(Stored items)
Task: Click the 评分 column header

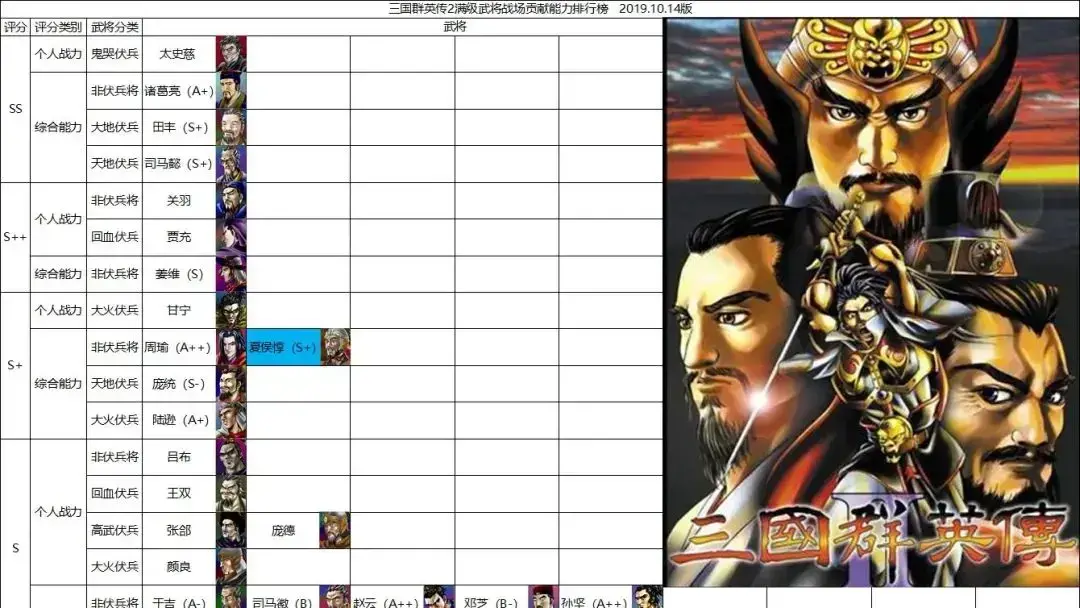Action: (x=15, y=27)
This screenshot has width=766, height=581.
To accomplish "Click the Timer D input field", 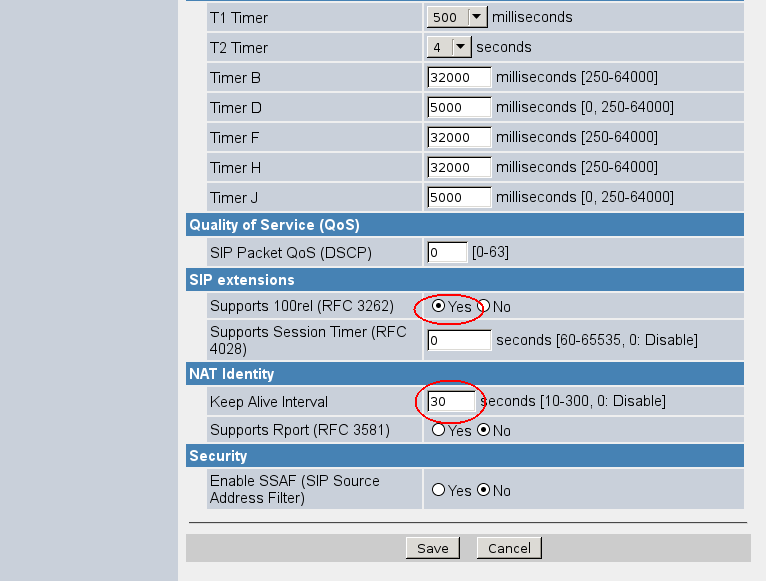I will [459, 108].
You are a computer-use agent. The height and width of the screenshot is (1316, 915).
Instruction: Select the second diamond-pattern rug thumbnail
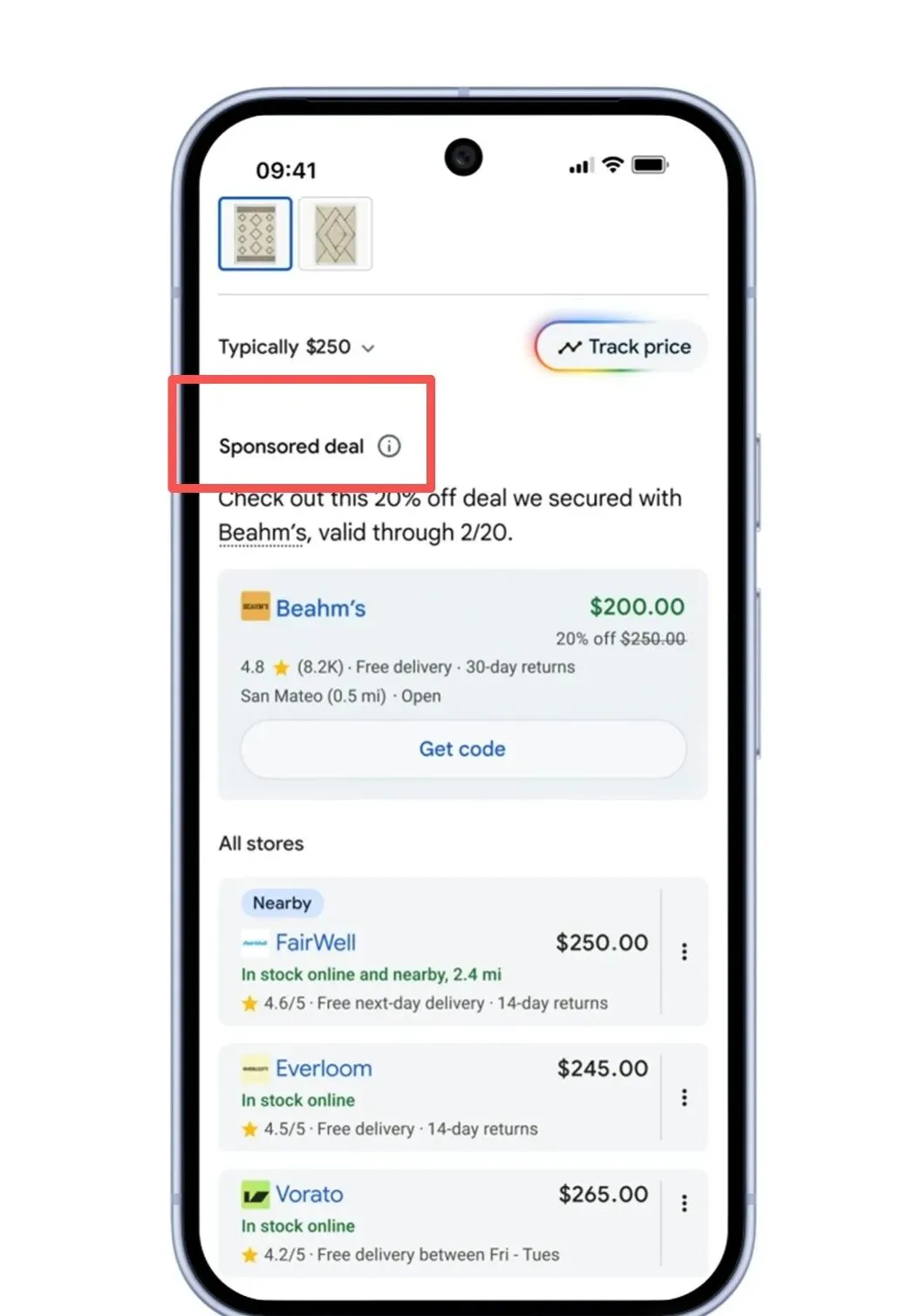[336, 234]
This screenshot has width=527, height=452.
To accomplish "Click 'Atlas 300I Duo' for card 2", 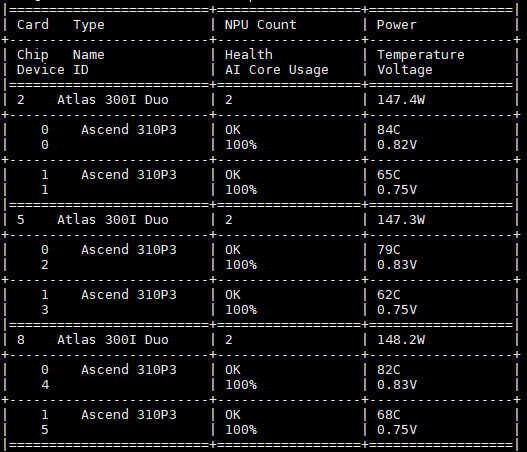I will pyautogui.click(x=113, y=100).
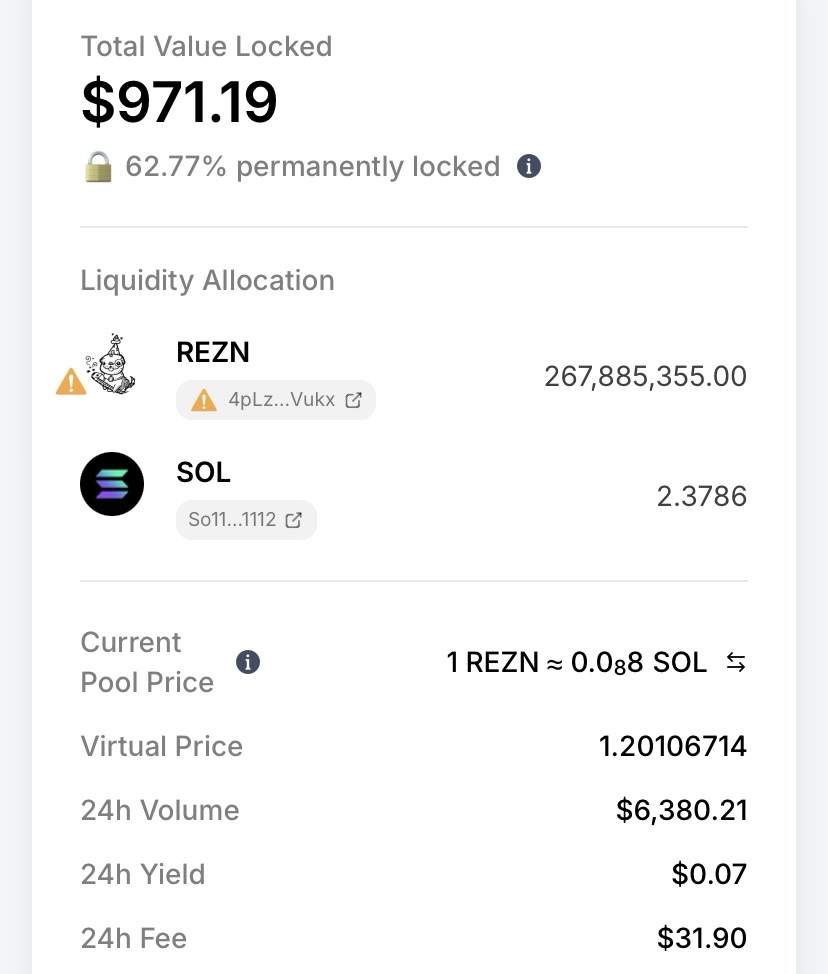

* _Instructions for the task_: Which of the lines above include the word "This"? Copy each of them.

* _Answer area_:
This screenshot has width=766, height=581.
This screenshot has width=527, height=452.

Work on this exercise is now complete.